> DATA TO PROCESS:
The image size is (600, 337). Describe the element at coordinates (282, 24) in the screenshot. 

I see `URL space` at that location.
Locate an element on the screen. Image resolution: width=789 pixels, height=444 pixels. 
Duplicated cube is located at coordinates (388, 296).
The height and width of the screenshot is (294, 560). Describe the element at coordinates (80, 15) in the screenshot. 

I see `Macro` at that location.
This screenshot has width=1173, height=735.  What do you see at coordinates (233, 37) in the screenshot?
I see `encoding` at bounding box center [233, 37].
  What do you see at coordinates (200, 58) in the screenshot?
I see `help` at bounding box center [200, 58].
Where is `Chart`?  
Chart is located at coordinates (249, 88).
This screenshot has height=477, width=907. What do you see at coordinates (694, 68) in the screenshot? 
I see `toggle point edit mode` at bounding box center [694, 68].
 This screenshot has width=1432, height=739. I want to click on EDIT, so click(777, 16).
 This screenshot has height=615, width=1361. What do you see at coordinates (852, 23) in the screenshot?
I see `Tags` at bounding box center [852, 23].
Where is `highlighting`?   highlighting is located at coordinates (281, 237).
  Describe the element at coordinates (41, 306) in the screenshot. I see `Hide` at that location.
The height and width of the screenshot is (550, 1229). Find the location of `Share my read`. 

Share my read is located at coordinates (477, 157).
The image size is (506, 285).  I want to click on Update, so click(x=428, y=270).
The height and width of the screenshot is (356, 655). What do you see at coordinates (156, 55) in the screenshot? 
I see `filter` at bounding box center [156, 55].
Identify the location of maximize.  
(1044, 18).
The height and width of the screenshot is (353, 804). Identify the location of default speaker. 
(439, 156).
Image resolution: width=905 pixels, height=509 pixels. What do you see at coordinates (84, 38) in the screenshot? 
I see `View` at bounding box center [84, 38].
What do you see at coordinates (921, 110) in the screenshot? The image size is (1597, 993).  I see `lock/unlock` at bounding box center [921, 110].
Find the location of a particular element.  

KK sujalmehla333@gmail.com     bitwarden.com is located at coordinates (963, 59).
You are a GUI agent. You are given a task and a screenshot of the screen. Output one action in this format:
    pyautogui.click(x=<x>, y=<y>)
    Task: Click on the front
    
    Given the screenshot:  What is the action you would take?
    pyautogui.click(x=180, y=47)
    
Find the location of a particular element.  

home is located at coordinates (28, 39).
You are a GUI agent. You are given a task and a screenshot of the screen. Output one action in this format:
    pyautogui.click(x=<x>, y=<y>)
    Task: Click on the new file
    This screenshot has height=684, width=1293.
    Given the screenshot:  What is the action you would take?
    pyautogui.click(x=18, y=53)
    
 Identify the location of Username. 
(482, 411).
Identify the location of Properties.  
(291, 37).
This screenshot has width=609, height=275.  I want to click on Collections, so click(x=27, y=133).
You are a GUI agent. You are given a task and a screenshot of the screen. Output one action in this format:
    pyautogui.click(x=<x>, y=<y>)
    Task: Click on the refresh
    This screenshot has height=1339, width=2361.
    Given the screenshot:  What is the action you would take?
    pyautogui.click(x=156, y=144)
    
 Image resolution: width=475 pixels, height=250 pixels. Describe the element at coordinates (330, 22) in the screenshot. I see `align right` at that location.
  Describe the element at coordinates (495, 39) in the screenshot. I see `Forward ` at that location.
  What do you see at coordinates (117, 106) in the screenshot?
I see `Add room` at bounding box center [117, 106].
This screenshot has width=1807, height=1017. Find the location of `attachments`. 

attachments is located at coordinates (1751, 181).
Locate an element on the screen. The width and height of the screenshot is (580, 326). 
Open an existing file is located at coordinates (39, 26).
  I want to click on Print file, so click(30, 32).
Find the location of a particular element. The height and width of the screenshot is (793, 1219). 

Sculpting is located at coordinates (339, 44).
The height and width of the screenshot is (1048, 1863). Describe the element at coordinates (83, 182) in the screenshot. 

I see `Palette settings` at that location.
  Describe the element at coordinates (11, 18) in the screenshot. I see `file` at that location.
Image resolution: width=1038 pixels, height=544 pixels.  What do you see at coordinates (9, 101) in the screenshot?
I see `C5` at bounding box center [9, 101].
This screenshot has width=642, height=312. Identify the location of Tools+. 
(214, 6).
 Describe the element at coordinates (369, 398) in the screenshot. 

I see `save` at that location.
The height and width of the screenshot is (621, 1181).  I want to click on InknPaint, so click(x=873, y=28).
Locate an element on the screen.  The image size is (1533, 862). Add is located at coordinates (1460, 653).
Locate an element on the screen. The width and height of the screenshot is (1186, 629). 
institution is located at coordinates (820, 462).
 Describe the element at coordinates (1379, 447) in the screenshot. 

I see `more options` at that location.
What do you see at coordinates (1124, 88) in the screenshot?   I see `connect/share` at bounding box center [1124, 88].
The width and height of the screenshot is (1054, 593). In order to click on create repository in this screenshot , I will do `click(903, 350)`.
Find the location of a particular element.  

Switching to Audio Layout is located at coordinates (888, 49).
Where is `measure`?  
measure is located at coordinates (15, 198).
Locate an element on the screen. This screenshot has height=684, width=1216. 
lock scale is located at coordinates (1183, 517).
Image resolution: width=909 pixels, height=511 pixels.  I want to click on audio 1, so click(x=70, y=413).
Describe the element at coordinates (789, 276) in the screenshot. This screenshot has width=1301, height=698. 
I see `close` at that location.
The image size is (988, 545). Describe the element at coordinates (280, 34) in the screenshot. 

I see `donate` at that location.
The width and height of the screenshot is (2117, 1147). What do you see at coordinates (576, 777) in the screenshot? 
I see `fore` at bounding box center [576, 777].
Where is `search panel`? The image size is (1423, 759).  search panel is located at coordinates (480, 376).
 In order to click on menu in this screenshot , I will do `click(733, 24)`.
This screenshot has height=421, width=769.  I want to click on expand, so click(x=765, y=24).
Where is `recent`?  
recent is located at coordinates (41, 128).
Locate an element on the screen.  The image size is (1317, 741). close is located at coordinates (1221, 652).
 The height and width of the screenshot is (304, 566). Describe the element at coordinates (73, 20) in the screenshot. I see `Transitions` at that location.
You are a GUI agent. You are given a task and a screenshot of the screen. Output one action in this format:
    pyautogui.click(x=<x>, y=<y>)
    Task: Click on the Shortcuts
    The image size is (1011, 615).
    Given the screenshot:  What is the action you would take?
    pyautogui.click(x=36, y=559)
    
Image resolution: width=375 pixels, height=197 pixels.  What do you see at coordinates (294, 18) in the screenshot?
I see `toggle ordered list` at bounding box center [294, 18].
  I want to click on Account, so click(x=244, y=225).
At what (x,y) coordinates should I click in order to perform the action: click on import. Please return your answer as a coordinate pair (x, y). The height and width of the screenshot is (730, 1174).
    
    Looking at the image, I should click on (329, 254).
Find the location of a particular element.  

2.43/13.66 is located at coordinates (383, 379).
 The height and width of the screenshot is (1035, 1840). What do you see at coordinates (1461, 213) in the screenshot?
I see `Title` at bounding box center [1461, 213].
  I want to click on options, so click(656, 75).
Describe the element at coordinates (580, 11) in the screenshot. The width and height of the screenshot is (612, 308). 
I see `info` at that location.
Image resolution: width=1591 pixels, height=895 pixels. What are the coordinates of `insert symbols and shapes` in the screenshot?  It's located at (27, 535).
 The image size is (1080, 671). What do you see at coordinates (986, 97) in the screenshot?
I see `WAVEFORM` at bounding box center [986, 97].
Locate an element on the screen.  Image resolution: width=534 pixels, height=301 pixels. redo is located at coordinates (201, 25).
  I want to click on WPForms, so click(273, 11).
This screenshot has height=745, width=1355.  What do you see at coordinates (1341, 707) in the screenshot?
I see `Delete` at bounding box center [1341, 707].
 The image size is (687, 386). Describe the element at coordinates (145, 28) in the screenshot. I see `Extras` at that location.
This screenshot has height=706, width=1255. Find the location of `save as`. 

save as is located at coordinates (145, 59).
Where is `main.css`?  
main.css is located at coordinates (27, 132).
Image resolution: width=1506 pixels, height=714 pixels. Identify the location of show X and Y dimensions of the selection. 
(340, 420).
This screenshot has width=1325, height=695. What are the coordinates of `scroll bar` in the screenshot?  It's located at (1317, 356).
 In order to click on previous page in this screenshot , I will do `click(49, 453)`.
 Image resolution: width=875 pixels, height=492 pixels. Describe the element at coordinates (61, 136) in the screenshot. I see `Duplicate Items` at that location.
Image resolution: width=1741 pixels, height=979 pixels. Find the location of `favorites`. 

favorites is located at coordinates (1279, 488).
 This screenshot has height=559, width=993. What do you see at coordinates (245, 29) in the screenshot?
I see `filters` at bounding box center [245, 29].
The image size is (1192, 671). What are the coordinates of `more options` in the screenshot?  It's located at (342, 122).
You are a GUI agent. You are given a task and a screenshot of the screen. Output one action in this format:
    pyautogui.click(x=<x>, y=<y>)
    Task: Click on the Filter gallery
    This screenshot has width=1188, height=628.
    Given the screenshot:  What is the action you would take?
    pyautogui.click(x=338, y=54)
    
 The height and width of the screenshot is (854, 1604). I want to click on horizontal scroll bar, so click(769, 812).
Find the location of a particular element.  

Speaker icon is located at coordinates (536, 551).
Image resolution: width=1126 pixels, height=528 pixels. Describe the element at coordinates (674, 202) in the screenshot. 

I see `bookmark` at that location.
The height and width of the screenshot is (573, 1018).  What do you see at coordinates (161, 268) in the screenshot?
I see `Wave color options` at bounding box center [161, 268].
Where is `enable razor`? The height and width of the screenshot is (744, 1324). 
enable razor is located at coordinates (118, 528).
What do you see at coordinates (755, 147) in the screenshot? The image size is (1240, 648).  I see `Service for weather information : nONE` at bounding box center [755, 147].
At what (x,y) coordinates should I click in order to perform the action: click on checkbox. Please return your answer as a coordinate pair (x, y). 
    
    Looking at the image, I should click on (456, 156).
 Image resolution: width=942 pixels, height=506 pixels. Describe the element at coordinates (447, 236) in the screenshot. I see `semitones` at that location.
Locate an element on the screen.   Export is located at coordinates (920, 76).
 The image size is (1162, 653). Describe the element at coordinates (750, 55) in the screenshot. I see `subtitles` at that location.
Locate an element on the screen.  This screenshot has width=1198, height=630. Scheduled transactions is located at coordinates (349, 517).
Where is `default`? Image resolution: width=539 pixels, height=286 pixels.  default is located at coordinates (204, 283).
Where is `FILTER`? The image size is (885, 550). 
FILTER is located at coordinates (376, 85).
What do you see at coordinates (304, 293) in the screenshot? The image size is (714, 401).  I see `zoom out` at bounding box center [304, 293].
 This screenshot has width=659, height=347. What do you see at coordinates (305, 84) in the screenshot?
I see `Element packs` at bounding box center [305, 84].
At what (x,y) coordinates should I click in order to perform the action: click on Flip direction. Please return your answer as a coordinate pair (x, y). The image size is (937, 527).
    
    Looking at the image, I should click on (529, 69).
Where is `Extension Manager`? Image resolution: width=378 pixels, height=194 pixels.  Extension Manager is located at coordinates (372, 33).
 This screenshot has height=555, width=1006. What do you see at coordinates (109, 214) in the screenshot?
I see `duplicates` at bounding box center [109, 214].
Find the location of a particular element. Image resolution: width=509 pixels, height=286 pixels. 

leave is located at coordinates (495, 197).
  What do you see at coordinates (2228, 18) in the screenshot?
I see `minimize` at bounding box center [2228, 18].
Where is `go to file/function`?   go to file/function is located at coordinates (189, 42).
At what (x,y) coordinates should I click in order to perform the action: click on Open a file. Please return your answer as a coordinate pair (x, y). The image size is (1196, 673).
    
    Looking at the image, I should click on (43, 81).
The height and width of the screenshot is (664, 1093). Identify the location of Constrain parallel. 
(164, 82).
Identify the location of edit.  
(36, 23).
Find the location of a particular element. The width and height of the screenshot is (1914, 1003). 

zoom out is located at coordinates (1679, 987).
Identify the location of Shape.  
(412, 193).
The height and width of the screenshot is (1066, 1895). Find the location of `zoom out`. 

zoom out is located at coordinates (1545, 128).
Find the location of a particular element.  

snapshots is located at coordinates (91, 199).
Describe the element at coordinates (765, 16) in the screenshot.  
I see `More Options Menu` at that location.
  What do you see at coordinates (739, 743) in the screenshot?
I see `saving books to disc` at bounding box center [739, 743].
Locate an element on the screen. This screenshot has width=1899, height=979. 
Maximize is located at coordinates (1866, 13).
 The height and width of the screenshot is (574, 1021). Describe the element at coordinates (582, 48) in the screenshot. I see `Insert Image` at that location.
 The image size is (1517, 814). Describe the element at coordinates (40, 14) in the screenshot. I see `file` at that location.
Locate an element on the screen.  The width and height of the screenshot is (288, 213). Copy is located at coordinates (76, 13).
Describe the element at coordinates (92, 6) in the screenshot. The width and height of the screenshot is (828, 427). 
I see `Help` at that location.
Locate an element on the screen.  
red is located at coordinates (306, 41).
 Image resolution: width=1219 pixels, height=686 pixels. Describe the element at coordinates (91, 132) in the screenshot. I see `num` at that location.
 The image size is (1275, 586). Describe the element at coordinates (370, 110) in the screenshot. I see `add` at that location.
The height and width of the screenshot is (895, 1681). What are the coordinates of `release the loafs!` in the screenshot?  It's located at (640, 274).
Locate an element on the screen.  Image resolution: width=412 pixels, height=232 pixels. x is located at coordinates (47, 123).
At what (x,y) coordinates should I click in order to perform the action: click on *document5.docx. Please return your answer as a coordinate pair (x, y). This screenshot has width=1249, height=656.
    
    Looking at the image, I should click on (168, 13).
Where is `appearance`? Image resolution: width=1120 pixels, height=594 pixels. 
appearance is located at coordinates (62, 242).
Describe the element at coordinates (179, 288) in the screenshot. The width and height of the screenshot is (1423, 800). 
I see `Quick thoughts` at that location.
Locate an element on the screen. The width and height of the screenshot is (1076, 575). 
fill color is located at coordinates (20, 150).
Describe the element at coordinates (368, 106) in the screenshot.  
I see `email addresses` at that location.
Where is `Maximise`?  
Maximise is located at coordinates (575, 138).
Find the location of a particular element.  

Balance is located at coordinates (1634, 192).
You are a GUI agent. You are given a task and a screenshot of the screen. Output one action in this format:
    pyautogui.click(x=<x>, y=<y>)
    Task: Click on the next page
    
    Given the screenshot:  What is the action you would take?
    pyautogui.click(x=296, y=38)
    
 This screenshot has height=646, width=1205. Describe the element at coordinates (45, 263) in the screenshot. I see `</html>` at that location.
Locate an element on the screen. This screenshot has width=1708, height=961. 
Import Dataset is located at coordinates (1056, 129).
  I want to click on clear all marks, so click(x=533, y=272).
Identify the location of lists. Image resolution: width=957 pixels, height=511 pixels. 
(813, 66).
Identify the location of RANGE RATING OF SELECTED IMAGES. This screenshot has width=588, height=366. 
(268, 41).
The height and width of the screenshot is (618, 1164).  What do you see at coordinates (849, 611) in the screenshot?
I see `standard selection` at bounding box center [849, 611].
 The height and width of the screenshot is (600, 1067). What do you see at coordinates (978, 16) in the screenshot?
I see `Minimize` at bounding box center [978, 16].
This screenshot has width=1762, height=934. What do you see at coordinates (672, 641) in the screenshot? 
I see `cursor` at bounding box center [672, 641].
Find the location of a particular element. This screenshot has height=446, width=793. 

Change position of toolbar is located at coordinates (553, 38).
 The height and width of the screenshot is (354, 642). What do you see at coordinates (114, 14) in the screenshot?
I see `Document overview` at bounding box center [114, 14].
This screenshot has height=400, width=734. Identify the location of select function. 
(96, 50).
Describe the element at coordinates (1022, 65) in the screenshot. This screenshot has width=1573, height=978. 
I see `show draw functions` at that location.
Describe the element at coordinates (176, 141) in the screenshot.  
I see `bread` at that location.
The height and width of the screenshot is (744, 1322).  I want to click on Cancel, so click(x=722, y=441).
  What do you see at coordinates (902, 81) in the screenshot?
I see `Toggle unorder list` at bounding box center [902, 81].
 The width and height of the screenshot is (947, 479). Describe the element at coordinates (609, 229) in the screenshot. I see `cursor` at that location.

> EXERCISE INSTRUCTIONS: Can you turn the lines of the records above into a Markdown table with the columns Row and Record line, starting at the line containing "The height and width of the screenshot is (356, 655)." and ending at the line containing "This screenshot has width=609, height=275.", with blank lines left out?

> ANSWER FOR THE TASK:
| Row | Record line |
|---|---|
| 1 | The height and width of the screenshot is (356, 655). What do you see at coordinates (156, 55) in the screenshot?  |
| 2 | I see `filter` at bounding box center [156, 55]. |
| 3 | Identify the location of maximize.   |
| 4 | (1044, 18). |
| 5 | The height and width of the screenshot is (353, 804). Identify the location of default speaker.  |
| 6 | (439, 156). |
| 7 | Image resolution: width=905 pixels, height=509 pixels. What do you see at coordinates (84, 38) in the screenshot?  |
| 8 | I see `View` at bounding box center [84, 38]. |
| 9 | What do you see at coordinates (921, 110) in the screenshot? The image size is (1597, 993).  I see `lock/unlock` at bounding box center [921, 110]. |
| 10 | Find the location of a particular element.   |
| 11 | KK sujalmehla333@gmail.com     bitwarden.com is located at coordinates (963, 59). |
| 12 | You are a GUI agent. You are given a task and a screenshot of the screen. Output one action in this format: |
| 13 |     pyautogui.click(x=<x>, y=<y>) |
| 14 |     Task: Click on the front |
| 15 |     Given the screenshot:  What is the action you would take? |
| 16 |     pyautogui.click(x=180, y=47) |
| 17 | Find the location of a particular element.   |
| 18 | home is located at coordinates (28, 39). |
| 19 | You are a GUI agent. You are given a task and a screenshot of the screen. Output one action in this format: |
| 20 |     pyautogui.click(x=<x>, y=<y>) |
| 21 |     Task: Click on the new file |
| 22 |     This screenshot has height=684, width=1293. |
| 23 |     Given the screenshot:  What is the action you would take? |
| 24 |     pyautogui.click(x=18, y=53) |
| 25 |  Identify the location of Username.  |
| 26 | (482, 411). |
| 27 | Identify the location of Properties.   |
| 28 | (291, 37). |
| 29 | This screenshot has width=609, height=275.  I want to click on Collections, so click(x=27, y=133). |